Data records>
:::

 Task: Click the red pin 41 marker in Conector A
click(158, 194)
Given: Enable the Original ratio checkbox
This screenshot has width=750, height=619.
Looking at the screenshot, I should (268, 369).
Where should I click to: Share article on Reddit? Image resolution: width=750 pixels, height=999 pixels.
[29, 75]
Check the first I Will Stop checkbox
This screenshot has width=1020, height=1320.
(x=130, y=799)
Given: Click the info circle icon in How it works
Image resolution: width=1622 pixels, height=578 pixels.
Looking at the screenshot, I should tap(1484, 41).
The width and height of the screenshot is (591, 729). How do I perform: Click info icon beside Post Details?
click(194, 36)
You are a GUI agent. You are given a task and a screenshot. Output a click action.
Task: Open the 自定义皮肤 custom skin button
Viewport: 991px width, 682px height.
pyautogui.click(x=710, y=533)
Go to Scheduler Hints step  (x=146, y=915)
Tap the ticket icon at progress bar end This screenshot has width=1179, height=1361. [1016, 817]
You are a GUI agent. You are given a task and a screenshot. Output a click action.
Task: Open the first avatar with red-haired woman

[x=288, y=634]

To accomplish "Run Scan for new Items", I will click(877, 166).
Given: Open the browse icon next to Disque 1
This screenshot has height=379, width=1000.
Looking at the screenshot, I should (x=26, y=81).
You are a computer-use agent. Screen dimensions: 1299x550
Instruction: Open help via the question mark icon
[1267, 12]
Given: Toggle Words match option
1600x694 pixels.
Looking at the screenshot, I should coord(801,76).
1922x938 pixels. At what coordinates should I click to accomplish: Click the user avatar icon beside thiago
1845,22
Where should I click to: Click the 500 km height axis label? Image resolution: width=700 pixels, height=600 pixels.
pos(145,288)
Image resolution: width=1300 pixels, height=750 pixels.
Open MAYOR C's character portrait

:::

PROBLEM STATEMENT>
Each line from the one holding "The width and" through the last line of the data is to be transcribed exactly, with nothing else added.

EXERCISE SOLUTION>
The width and height of the screenshot is (591, 729). How do I perform: Click info icon beside Post Details?
click(194, 36)
You are a GUI agent. You are given a task and a screenshot. Output a click action.
Task: Open the 自定义皮肤 custom skin button
Viewport: 991px width, 682px height.
pyautogui.click(x=710, y=533)
Go to Scheduler Hints step  (x=146, y=915)
Tap the ticket icon at progress bar end This screenshot has width=1179, height=1361. [1016, 817]
You are a GUI agent. You are given a task and a screenshot. Output a click action.
Task: Open the first avatar with red-haired woman

[x=288, y=634]

To accomplish "Run Scan for new Items", I will click(877, 166).
Given: Open the browse icon next to Disque 1
This screenshot has height=379, width=1000.
Looking at the screenshot, I should (x=26, y=81).
You are a computer-use agent. Screen dimensions: 1299x550
Instruction: Open help via the question mark icon
[1267, 12]
Given: Toggle Words match option
1600x694 pixels.
Looking at the screenshot, I should coord(801,76).
1922x938 pixels. At what coordinates should I click to accomplish: Click the user avatar icon beside thiago
1845,22
Where should I click to: Click the 500 km height axis label? Image resolution: width=700 pixels, height=600 pixels.
pos(145,288)
Image resolution: width=1300 pixels, height=750 pixels.
Open MAYOR C's character portrait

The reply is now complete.